Un’orchestra nella testa

Quando parliamo è come se un’intera orchestra di neuroni si attivasse nella nostra testa. Grazie a un nuovo studio pubblicato su Nature dall’Università della California, infatti, per la prima volta è stato possibile registrare in tempo reale l’attività della corteccia cerebrale durante l’articolazione di parole. I movimenti degli organi della fonazione, come la lingua e le corde vocali, sono regolati in maniera armonica dai neuroni, per produrre suoni precisi e complessi.

Fino a oggi era impossibile capire di preciso cosa avvenisse alla corteccia motoria durante una chiacchierata tra amici o una discussione. Sicuramente non era possibile utilizzare dei modelli animali per studiare il linguaggio, e gli unici esperimenti risalivano agli anni Quaranta, nei quali stimolazioni elettriche isolate a livello corticale erano servite per identificare le zone cerebrali che facevano muovere la lingua o la mandibola: contrazioni muscolari fine a se stesse. Ben diverso invece è il risultato ottenuto dal neurochirurgo Edward Chang e dai colleghi del UCSF Epilepsy Center di San Francisco, pubblicato oggi su Nature.
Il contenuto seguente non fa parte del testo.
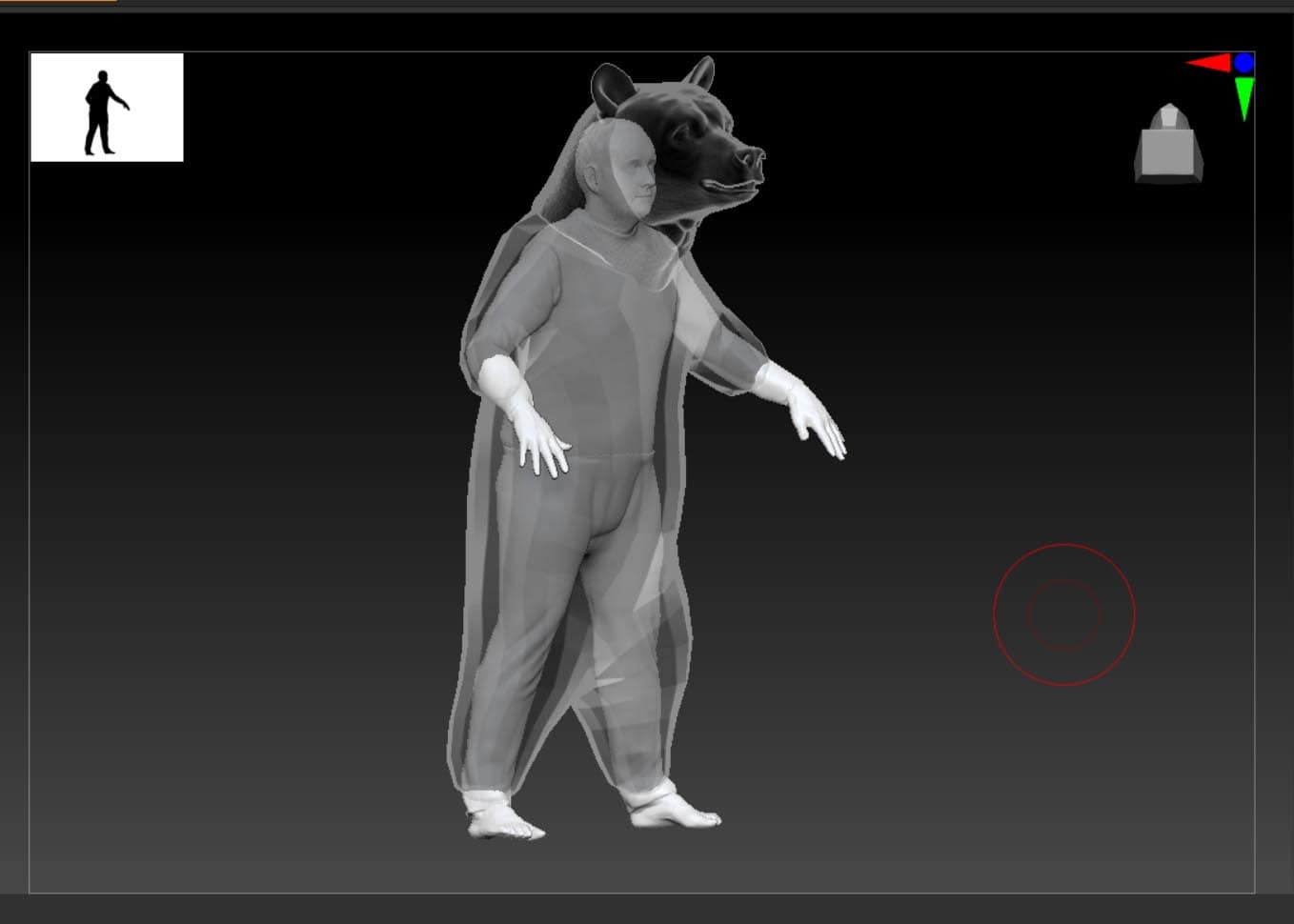Select the model's rear foot on left

coord(500,819)
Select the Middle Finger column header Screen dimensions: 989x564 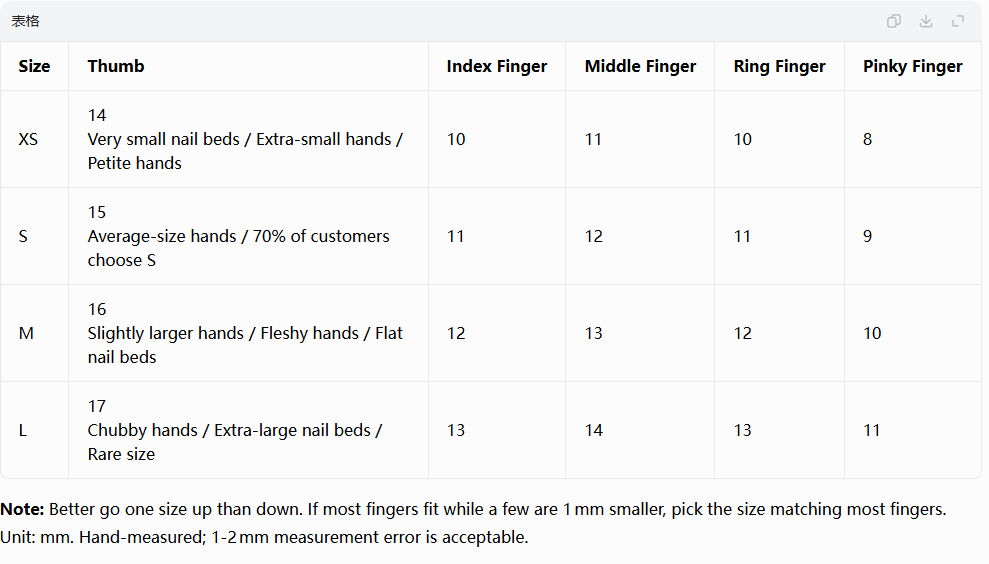(x=640, y=66)
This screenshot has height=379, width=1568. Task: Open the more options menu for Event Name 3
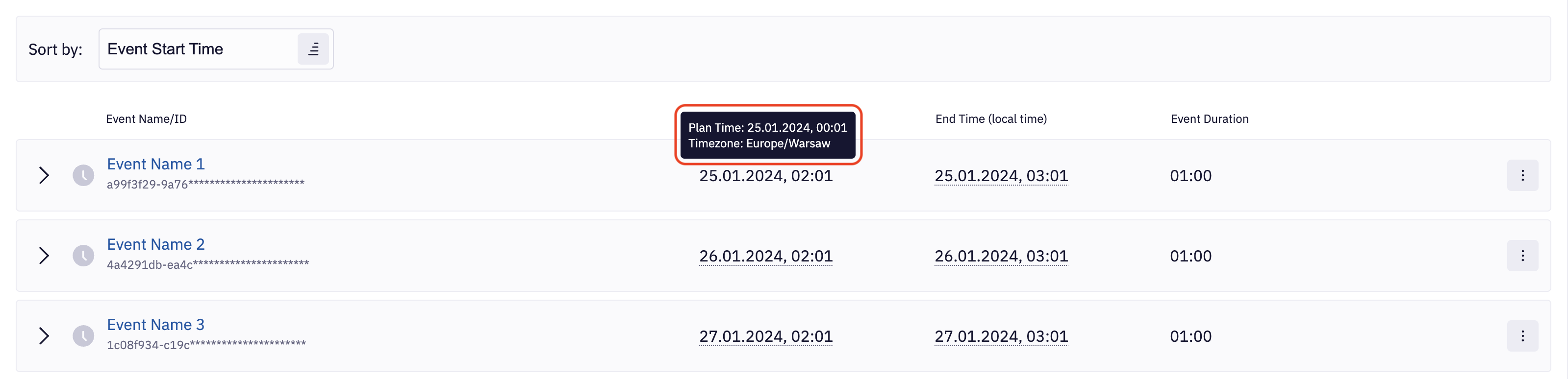click(1522, 336)
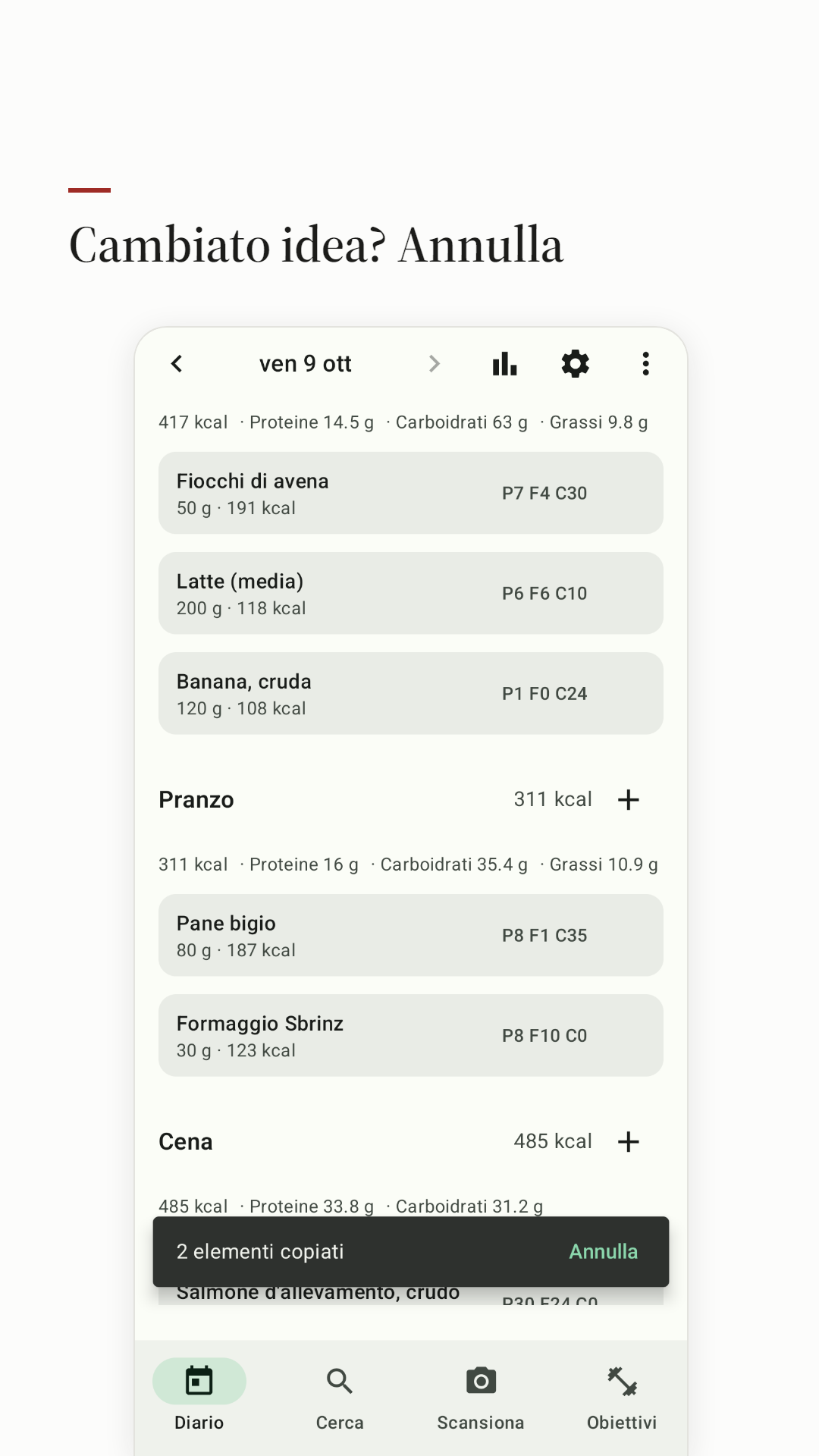Open the Cerca search tab
Image resolution: width=819 pixels, height=1456 pixels.
click(x=340, y=1397)

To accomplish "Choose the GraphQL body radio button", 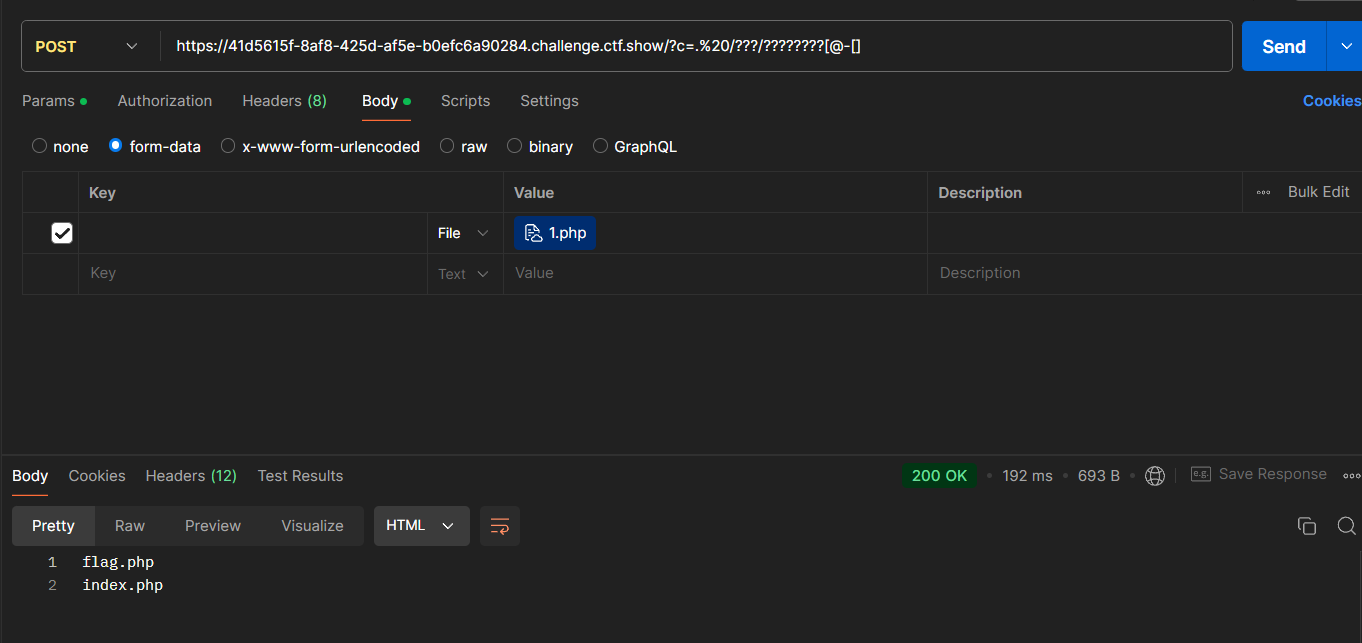I will [600, 146].
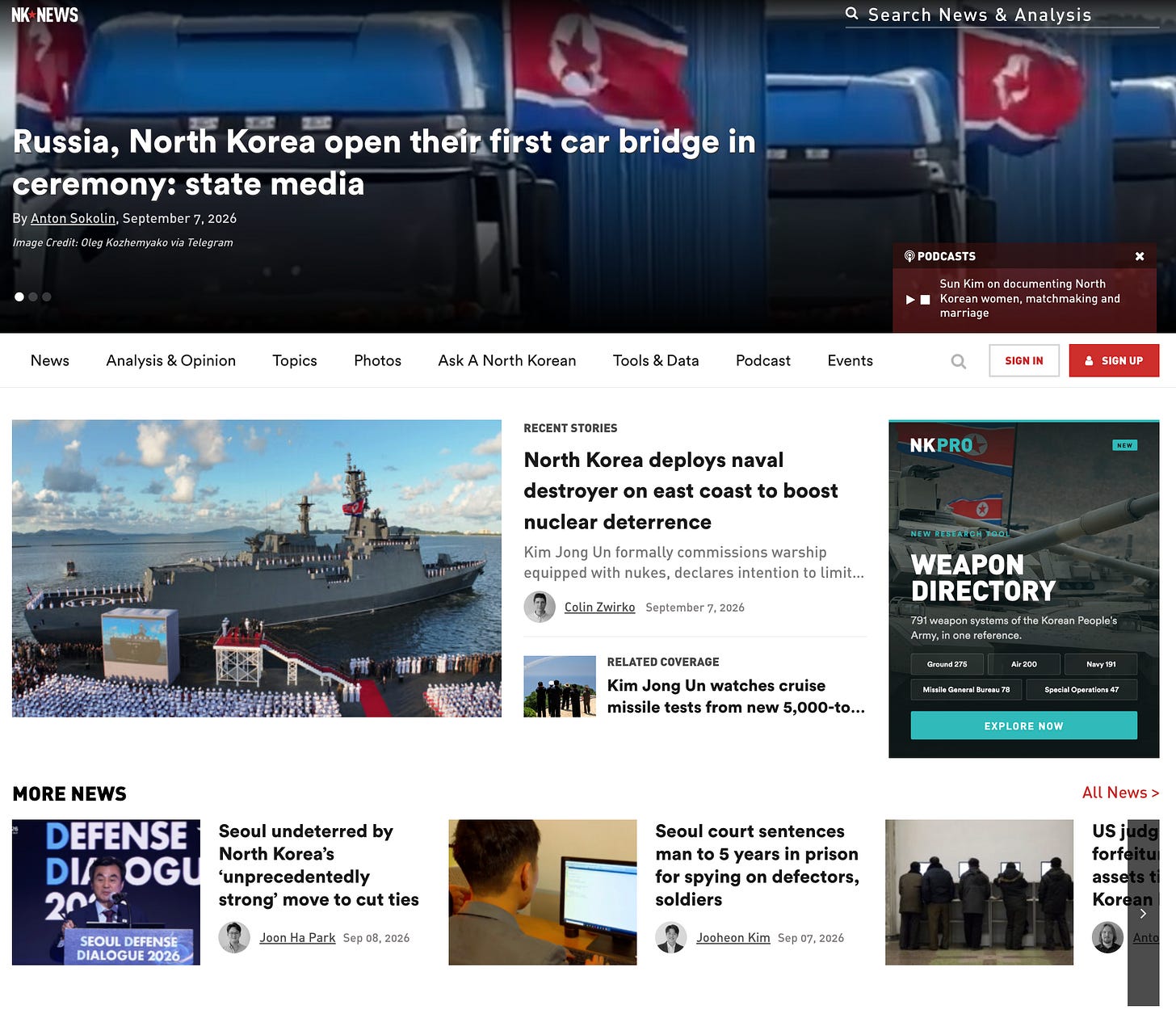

Armonizzare per semplificare

A tre persone epilettiche, alle quali era stata impiantata una rete di elettrodi sulla superficie della corteccia cerebrale come preparazione per un intervento, è stato chiesto di leggere diverse sillabe in inglese. La registrazione dell’attività della corteccia motoria, nella zona adibita a muovere gli organi della fonazione quali la lingua, le labbra, la mandibola e la laringe, ha messo in luce un'organizzazione spaziale con una gerarchia di attivazione, a tratti circolare, come un’orchestra di neuroni che si attivano in modo armonico. Secondo Kristofer Bouchard, tra gli autori dello studio, questa accensione a onde ritmiche dei neuroni sembrerebbe riflettere una strategia della corteccia che permetta di semplificare la coordinazione degli organi implicati nel linguaggio parlato, altrimenti estremamente complessa.

 


Organizzazione spaziale (a sinistra) e temporale (a destra) dei neuroni motori degli organi della fonazione. (Fonte: Nature)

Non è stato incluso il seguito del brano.